The Uncaged Edition version received generally positive reviews, whereas other versions of the game attained mostly mixed to negative reviews. In general, strong points have been identified in the violence consistent with the comic version of the character and the aesthetic value, whereas the shortness of the campaign, the lack of replay value and the repetitiveness of action have been criticized.

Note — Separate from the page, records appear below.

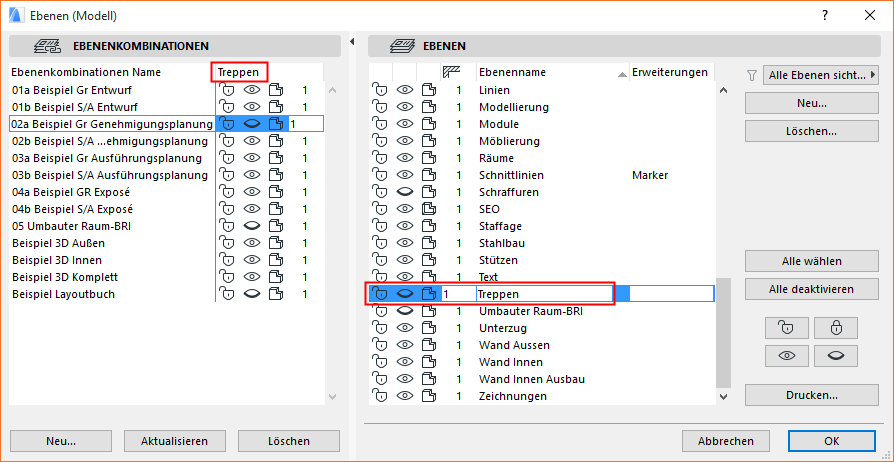Open the 'Alle Ebenen sicht...' dropdown

click(820, 75)
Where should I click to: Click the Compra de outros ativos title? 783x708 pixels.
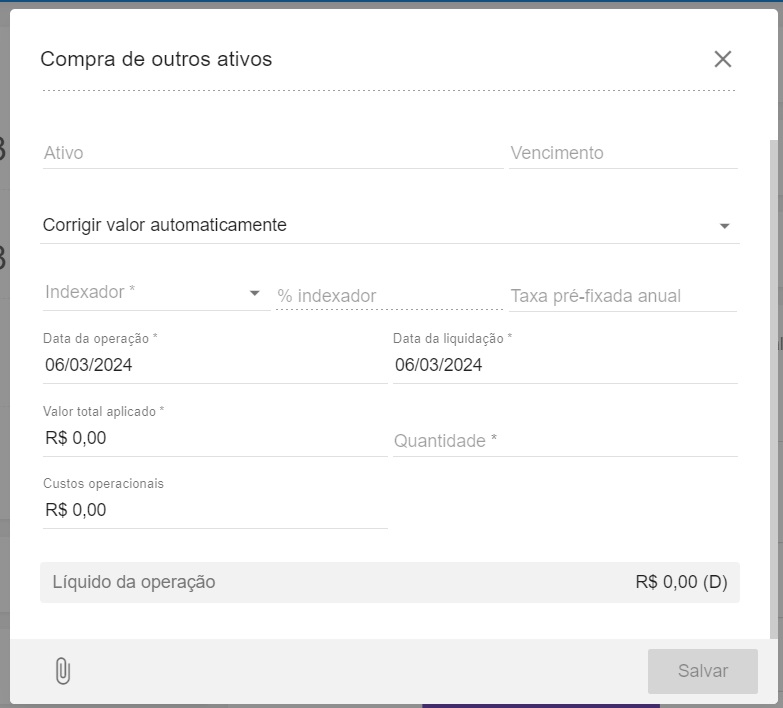pyautogui.click(x=156, y=59)
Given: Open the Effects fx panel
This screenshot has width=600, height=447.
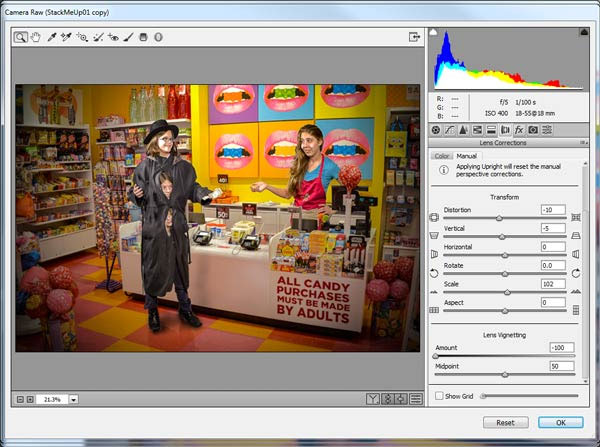Looking at the screenshot, I should coord(519,130).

IGNs Greg Miller stated the Uncaged Edition version of the game is an "awesome guilty pleasure", despite criticisms of fights repetitiveness. Miller appreciated the cinematic of the game, as well its bloody sights. Overall, the visuals received a mixed review from IGN, stating "the game looks great sometimes and shoddy other times". Miller further criticized that the only noteworthy sounds are Hugh Jackman's voice and the claws sound. Whilst the game was marked with an overall 7.8/10 ('good'), the PS2 and Wii were marked respectively 4.5 ('bad') and 4.8 ('poor'). The shortcomings of the two ports lay, among others, in the general lack of music during fights, poor controls and bad textures.

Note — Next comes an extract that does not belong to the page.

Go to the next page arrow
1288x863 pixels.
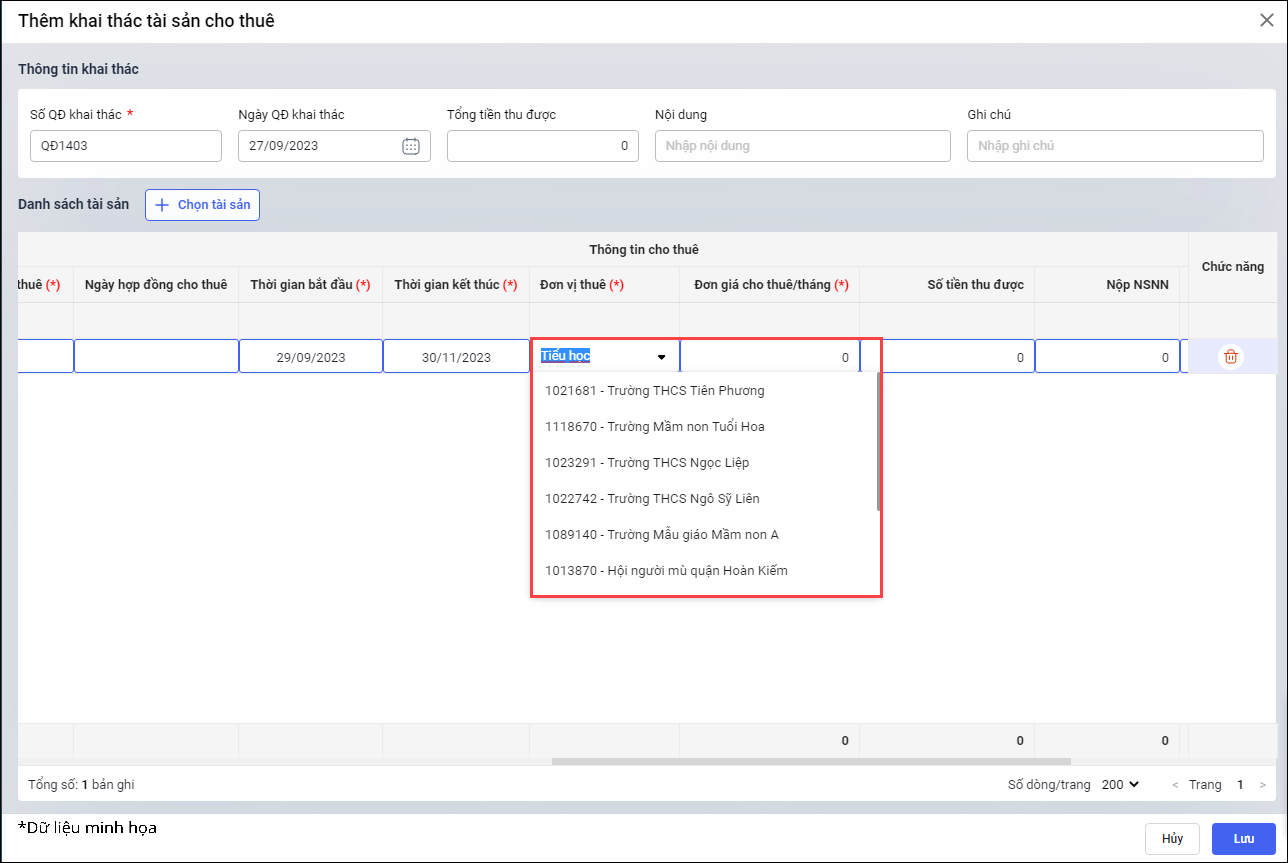click(1263, 785)
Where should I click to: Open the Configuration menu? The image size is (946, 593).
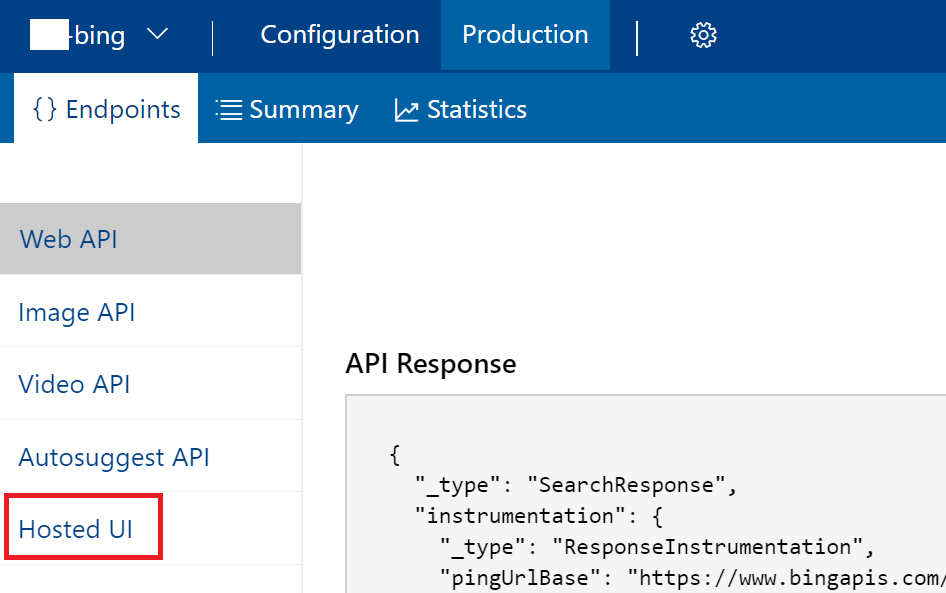[x=339, y=34]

The different reception based on the game port was confirmed by the review aggregators GameRankings and Metacritic. While the ranking for PC, PS3 and Xbox 360 on both aggregators was around 75/100, the Nintendo DS' and Wii's rankings stood significantly behind, with the PSP port ranked around the middle.

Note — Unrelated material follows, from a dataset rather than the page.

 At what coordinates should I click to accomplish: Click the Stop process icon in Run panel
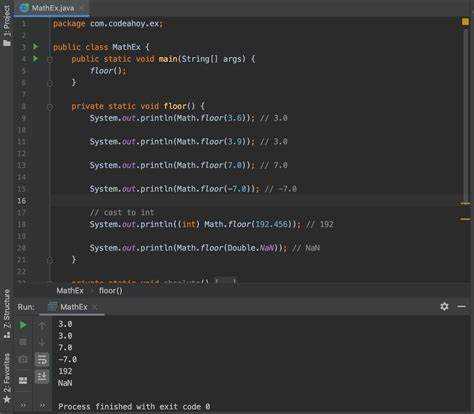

GameSpot gave the game a 7/10, praising the variety of enemies, the brutal action and the representation of Wolverine's power, yet criticizing the poor replay value and the disappointing boss fights. Overall, the game was defined as "one of the better movie tie-ins released recently". Destructoids review, which gave the game a 7.5/10, focused on similar points, by finding fault with boss fights, poor replay value and sloppy plot and identifying as strong points the quality of the aesthetic and the brutal action.

Eurogamer gave the game a 5/10, by stating: "X-Men Origins may be unapologetically violent, but it's also unapologetically repetitive, and it's the one apology that needs to be made". Game Informer, even though disapproved the repetitiveness, stated that the "game is nearly impossible to put down". GamePro stated that "its repetitive gameplay, mundane puzzle design and eye-twitching platforming segments really cuts into Origins fun and yet, for fans of the franchise, it's a solid title that's worth playing through".

Aggregate scores
| Aggregator | Score |
|---|---|
| GameRankings | DS: 55% PC: 79% PS3: 75% PSP: 62% Wii: 52% X360: 76% |
| Metacritic | DS: 55/100 PC: 77/100 PS3: 73/100 PSP: 60/100 Wii: 53/100 X360: 75/100 |

Review scores
| Publication | Score |
|---|---|
| Destructoid | X360: 7.5/10 |
| Eurogamer | PS3/X360: 5/10 |
| Game Informer | PS3: 8/10 |
| GamePro | X360: 3/5 |
| GameRevolution | B+ |
| GameSpot | PC: 7/10 PS3: 7/10 |
| GameSpy | PS3: 3/5 |
| GameTrailers | 7.2/10 |
| GameZone | PC: 8.3/10 PS3: 7.4/10 |
| Giant Bomb | X360: 3/5 |
| IGN | 7.8/10 (AU) 6.9/10 DS: 5/10 PS2: 4.5/10 PSP: 5.1/10 Wii: 4.8/10 |
| Nintendo Power | Wii: 5/10 |
| Official Xbox Magazine (US) | X360: 8/10 |

===Accolades===
In the ScrewAttack "Top 10 Movie-Based Games", the Uncaged Edition of this game came in sixth. At the 2009 Spike Video Game Awards, the game was awarded the "Best Cast" award as well as Hugh Jackman receiving the 'Best Performance By A Human Male' award as Wolverine. In IGNs 'Top 5 Favorite Wolverine Games', the Uncaged Edition of the game came in first. In GameSpys "Top 10 Best Superhero PC Games", the Uncaged Edition of the game came in tenth.